**TASK BRIEF:**
With the pictures removed, retype the lines from the one holding "Uncheck the SERP Features legend checkbox" through the end of the records, exactly as written.

**DATA SUPPLIED:**
* * *

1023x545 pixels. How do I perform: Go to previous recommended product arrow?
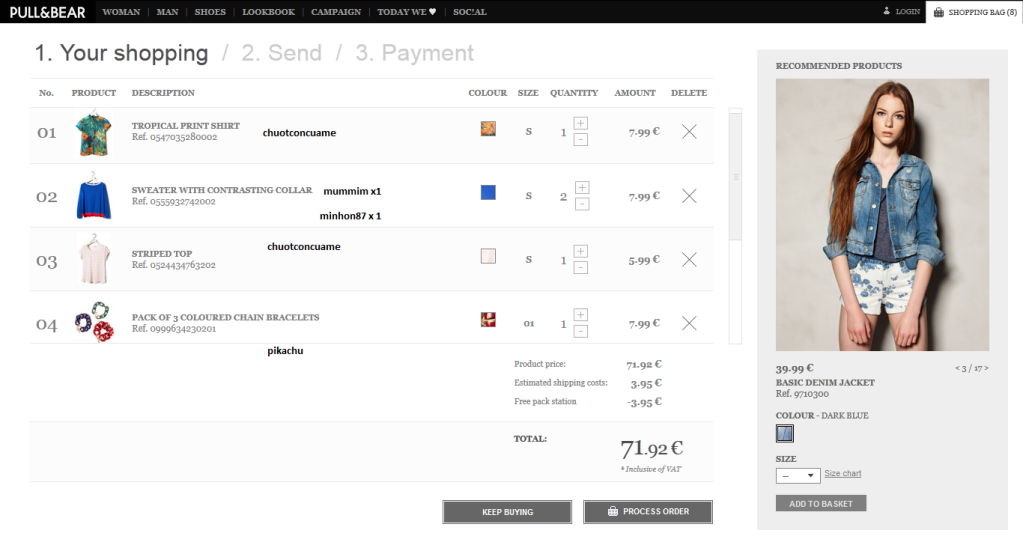pyautogui.click(x=958, y=368)
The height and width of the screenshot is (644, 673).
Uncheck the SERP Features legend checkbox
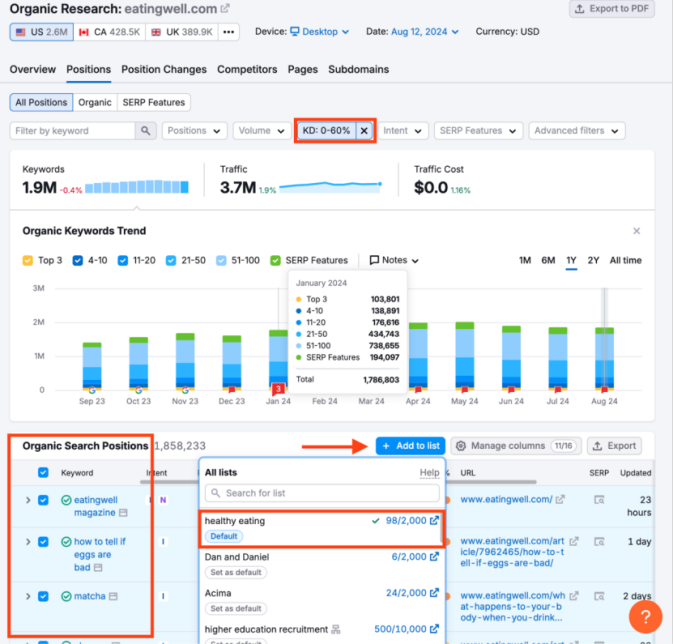pyautogui.click(x=276, y=261)
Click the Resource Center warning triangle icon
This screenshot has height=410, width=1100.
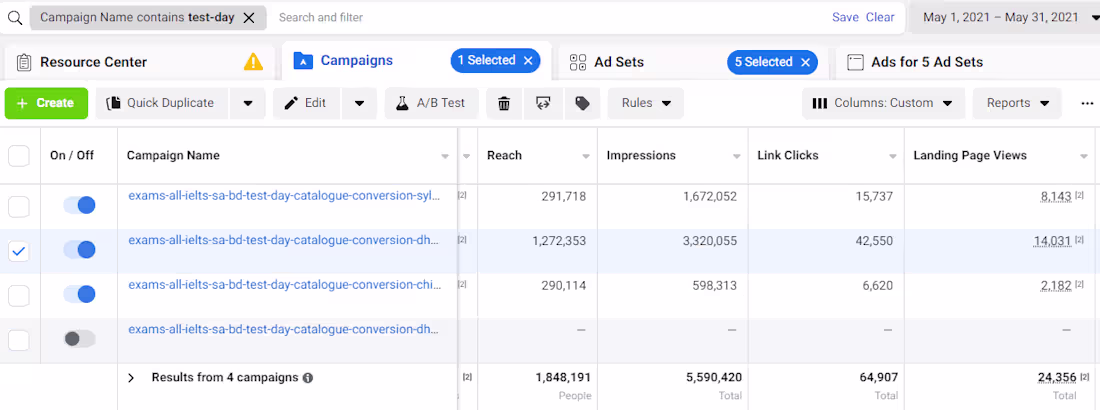(x=254, y=62)
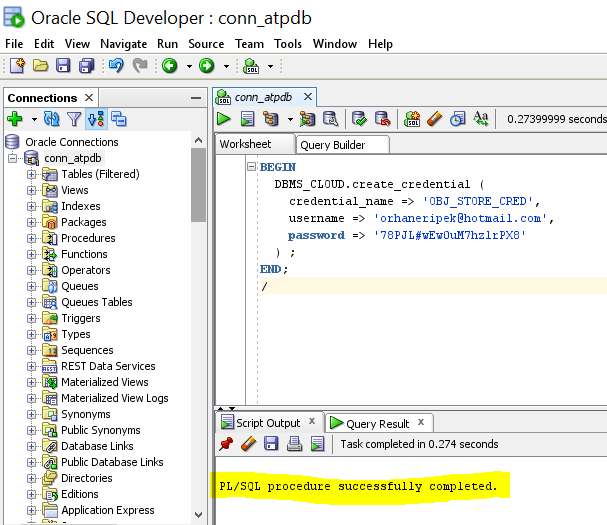The width and height of the screenshot is (607, 525).
Task: Click the Commit icon in worksheet toolbar
Action: coord(359,119)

* * *

**EXERCISE RESPONSE:**
Uncheck the SERP Features legend checkbox
pyautogui.click(x=276, y=261)
Click the Resource Center warning triangle icon
This screenshot has height=410, width=1100.
(x=254, y=62)
The width and height of the screenshot is (607, 525).
Task: Click the Commit icon in worksheet toolbar
Action: coord(359,119)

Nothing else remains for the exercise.